10200 | 10200 | archivebox |
10300 | 10300 | tinyproxy |
10400 | 10400 | json2collectdmqtt | `chown` environment file to `10400:10400`, as it's loaded by a startup shell script inside the container
10500 | 10500 | n8n |
<!--
Container from the main public Docker registry:
(none documented yet, though we do use one for music.mooncarrot.space)
Note that user ids for these are set in the Nomad job spec file, and not in the Dockerfile for the container itself.
-->
## Development Notes
At present, 3 image types are present:
- **`base`:** A base image - a script is called with an auto-generated output directory as the 1st and only argument. When the script exits the directory is checked for a `.tar.gz` file
- **`base-nopush`:** A variant of the above that doesn't automatically push to the docker registry on completion.
- **`docker`:** A `Dockerfile` is is built with `docker build` before being pushed to the docker registry.
- **`import`:** Imports a Docker image from another Docker registry.
### Creating a new image
Each image should have it's own subdirectory inside the `image` directory. The following files should be present for a `docker` image type:
- `type.txt`: Should contain the word `docker`
- `Dockerfile`: The Dockerfile to build
Any other files are given to Docker as [build context](https://stackoverflow.com/a/44466648/1460422).
For `base` and `base-nopush` image types, the following files should be present:
- `IMAGE_NAME.sh`: A `.sh` file named after the name of the parent directory. For example, the `minideb` image contains the script `minideb.sh`
- `type.txt`: Should contain either the word `base` or `base-nopush`
For `import` image types, the file `imagetype.txt` should be present and contain the (fully qualified) name of the image to import.
Optionally, any image type can contain the following files:
- `dependents.txt`: The names of images that depend on this image - 1 image name per file.

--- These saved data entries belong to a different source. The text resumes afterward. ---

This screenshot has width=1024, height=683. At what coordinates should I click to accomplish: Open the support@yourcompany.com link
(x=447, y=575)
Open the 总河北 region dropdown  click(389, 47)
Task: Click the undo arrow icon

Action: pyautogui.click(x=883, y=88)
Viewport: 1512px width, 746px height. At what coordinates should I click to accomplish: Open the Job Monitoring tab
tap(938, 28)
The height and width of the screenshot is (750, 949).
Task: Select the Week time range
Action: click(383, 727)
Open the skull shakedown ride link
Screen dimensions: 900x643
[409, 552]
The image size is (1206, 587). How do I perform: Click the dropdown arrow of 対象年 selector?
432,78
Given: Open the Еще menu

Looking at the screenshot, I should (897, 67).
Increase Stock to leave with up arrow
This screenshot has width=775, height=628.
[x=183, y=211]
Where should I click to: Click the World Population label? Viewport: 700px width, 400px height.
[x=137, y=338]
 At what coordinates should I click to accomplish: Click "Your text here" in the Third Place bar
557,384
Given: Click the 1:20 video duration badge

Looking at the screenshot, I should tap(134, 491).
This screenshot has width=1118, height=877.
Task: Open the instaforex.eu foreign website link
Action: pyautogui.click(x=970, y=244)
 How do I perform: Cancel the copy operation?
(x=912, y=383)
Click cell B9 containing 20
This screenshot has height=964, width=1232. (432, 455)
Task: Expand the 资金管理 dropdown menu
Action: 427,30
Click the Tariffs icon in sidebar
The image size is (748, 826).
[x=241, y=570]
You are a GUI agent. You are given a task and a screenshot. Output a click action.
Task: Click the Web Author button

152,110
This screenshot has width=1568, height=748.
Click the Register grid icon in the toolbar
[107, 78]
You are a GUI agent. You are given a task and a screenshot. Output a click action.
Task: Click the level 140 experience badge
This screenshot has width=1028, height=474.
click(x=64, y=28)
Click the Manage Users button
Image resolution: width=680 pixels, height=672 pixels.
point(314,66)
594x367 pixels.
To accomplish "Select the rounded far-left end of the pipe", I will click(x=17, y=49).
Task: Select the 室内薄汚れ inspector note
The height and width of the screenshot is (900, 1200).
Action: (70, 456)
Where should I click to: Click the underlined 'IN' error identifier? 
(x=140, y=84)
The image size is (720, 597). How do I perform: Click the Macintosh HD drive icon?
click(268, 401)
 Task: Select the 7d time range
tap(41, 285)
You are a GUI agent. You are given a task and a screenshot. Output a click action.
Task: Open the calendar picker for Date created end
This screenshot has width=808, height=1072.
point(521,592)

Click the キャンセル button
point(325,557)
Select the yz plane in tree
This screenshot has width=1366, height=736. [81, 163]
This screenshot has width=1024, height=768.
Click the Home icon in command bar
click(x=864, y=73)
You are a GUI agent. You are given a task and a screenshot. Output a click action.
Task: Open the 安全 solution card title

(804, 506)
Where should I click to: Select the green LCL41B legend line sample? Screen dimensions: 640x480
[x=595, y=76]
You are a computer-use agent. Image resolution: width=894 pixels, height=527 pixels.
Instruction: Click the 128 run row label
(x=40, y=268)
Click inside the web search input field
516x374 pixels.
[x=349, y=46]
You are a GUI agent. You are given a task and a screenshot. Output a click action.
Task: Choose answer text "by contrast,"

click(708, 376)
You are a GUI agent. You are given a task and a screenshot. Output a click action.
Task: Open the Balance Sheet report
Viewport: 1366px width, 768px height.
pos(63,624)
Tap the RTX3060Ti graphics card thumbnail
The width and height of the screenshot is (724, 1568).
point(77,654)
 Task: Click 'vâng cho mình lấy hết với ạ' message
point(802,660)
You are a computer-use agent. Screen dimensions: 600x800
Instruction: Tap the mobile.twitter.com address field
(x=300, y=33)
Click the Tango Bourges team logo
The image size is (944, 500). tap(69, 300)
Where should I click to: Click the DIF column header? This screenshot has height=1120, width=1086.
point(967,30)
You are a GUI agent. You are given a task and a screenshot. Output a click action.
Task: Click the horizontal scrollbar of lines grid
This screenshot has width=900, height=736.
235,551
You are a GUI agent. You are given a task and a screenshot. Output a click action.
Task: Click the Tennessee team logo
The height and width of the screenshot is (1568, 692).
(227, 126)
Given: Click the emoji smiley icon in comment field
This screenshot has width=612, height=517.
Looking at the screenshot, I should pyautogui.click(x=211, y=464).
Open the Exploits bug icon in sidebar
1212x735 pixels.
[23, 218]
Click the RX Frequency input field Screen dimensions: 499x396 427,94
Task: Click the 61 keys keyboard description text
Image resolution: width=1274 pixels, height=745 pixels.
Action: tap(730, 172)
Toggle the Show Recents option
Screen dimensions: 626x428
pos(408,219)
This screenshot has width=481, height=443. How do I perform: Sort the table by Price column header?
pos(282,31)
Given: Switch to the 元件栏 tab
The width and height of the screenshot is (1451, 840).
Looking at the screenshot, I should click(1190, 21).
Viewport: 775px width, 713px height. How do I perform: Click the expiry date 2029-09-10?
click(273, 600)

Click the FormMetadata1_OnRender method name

This is read by my continuous integration system to queue rebuilds of dependent Docker containers once the current image has finished building & pushing automatically.
- `nomad.txt`: Nomad jobs that should be restarted after the docker image is rebuilt. The format of `nomad.txt` is 1 definition per line in the form `jobname taskname`.
- In future, it will just be 1 jobname per line when [proer job restarting](https://github.com/hashicorp/nomad/issues/698) gets implemented
## Licence
The contents of this repository is licenced under the _Mozilla Public License 2.0_ (MPL-2.0). This license can be found in the _LICENSE_ file in this repository.